A riaprire il caso Tumino, la Procura di Ragusa diretta da Fabio D’Anna con le indagini coordinate dal sostituto procuratore di Ragusa, Santo Fornasier con un team ristretto di persone, le sezioni di Polizia giudiziaria di Finanza e Polizia di Stato.
Dopo 49 anni, è stata apposta una targa davanti al carcere di Ragusa, dove Giovanni Spampinato fu ammazzato da Roberto Campria, figlio dell’allora presidente del Tribunale. Ammazzato con sei colpi sparati da due pistole. Ed è proprio davanti ad una targa apposta ora, dopo 49 anni, nel luogo in cui fu assassinato Giovanni Spampinato che Salvatore, il suo fratello più giovane, attende verità, quella che Giovanni cercava e che forse aveva scoperto. Perché ciò che accadde prima dell’uccisione di Giovanni – omicidio Tumino – e dopo, forse è collegato.
Salvatore Spampinato da 5 anni spulcia ogni atto, rilegge ogni testimonianza, parla, ascolta. Non punta il dito contro nessuno ma è convinto che dalla verità sul delitto Tumino per il quale non è mai stato trovato un colpevole o un movente, ne discenderà verità anche per l’uccisione di suo fratello Giovanni ammazzato da Roberto Campria, figlio dell’allora presidente del Tribunale di Ragusa e sentito, diverse volte, all’epoca, anche per il delitto Tumino.
E la storia che Salvatore Spampinato ripercorre, inizia proprio dall’omicidio Tumino perché le storie di Roberto Campria e Giovanni Spampinato si intrecciano proprio qui, quando dopo la morte di Tumino, Giovanni inizia a raccogliere informazioni e proprio su Campria si concentrano i suoi interrogativi. Salvatore Spampinato in una lunga intervista pone una serie di domande che emergono dallo studio delle documentazioni di cui è in possesso.
La vicinanza e la conoscenza di Campria con Tumino era emersa sin da subito. “Quando arriva la telefonata della morte di Tumino, Campria era a abitazione dell’ingegnere, risponde lui al telefono, e dichiarerà di essersi trovato li per aspettare l’amico e intanto stava mettendo a posto delle cose?
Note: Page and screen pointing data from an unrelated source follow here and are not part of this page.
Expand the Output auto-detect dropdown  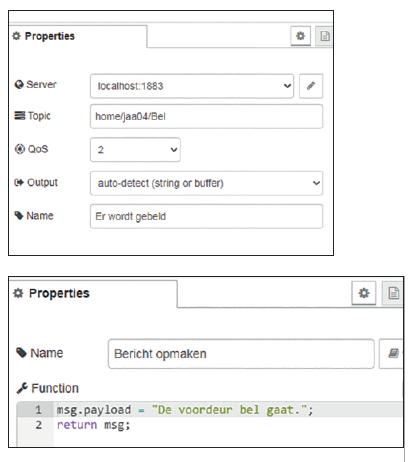[x=206, y=183]
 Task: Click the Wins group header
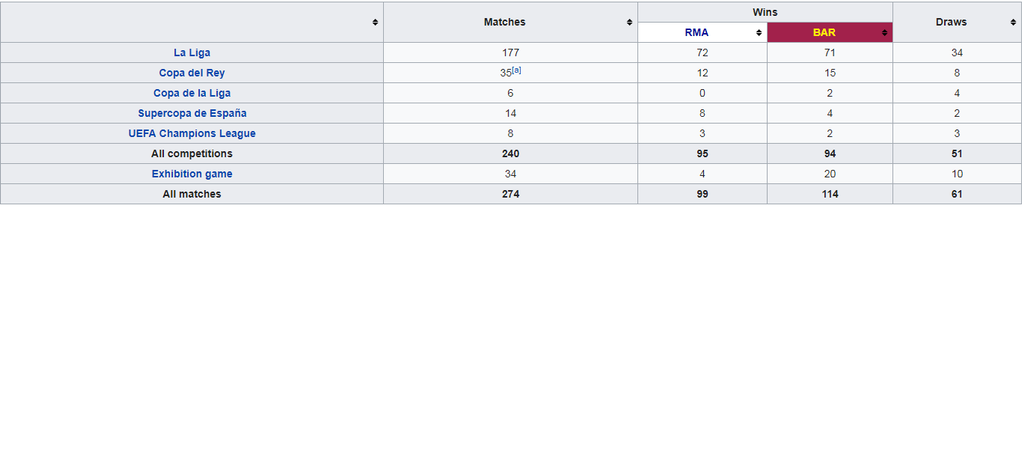(765, 12)
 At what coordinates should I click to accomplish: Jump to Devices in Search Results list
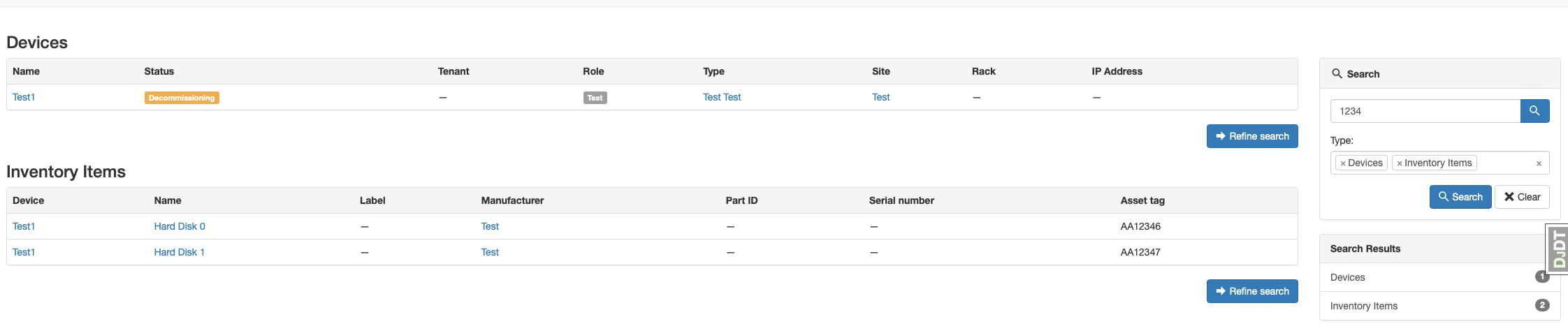tap(1347, 277)
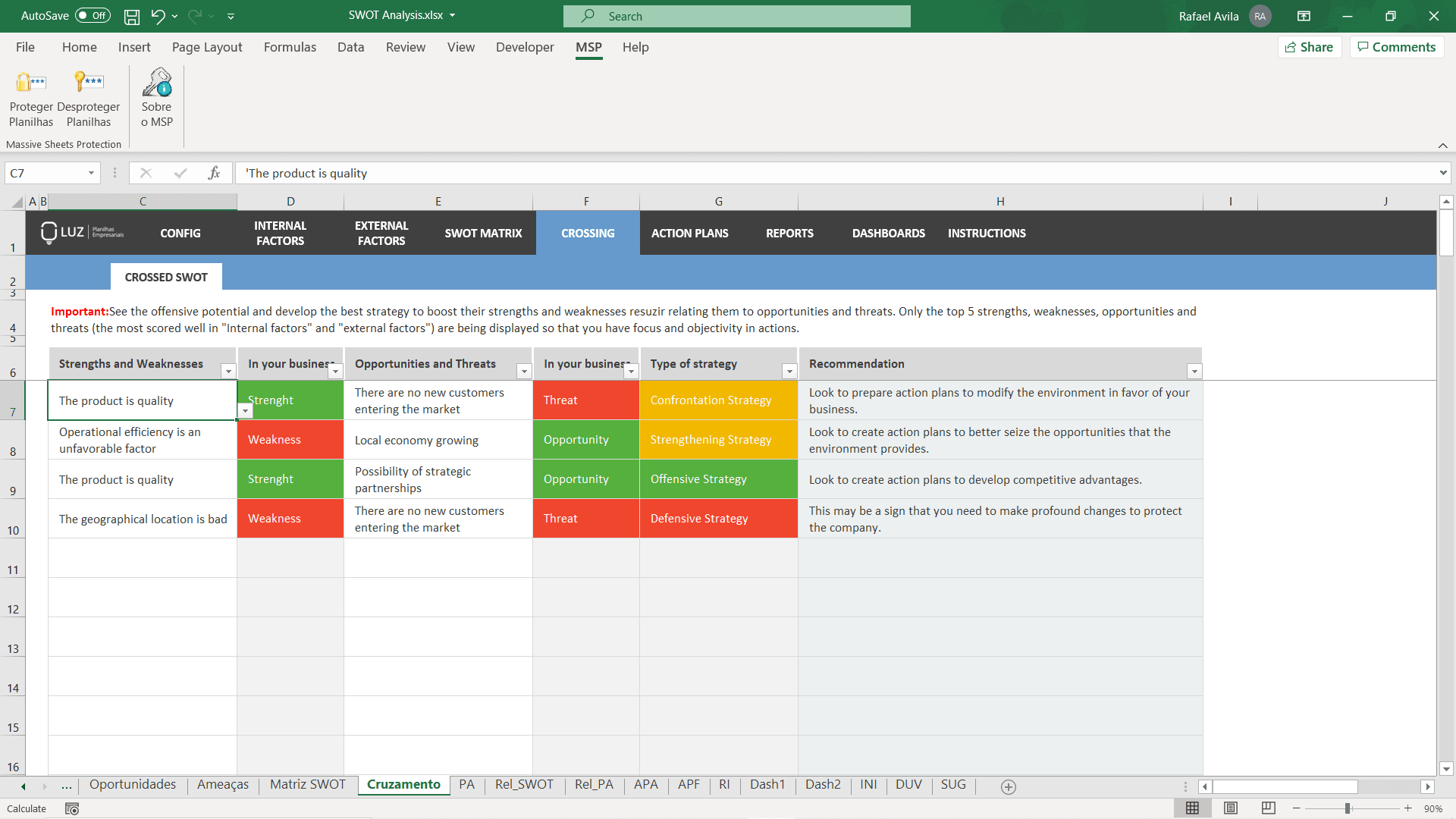This screenshot has height=819, width=1456.
Task: Click the Undo icon
Action: click(158, 16)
Ma mi chiedo, cosa stava sistemando? Puoi mettere le mani in cose non tue in abitazione d’altri”, dice Salvatore Spampinato.
Se il movente fosse stato una rapina, perché Tumino aveva l’orologio addosso e 370mila lire in tasca? Sempre secondo gli studi di Salvatore Spampinato, Tumino non venne ucciso nel posto dove venne trovato e per trasferire il corpo di un uomo possente come il suo, non bastava una persona. Chi è stato coinvolto in questa uccisione? Non c’è certezza nemmeno sul calibro della pistola che lo ha ucciso. “Il calcolo è stato fatto dal foro che il colpo ha provocato, non dal bossolo che non venne trovato. Si disse una calibro 9 che era arma generalmente in dotazione delle forze dell’ordine ma è più facile che potesse essere una calibro 38”.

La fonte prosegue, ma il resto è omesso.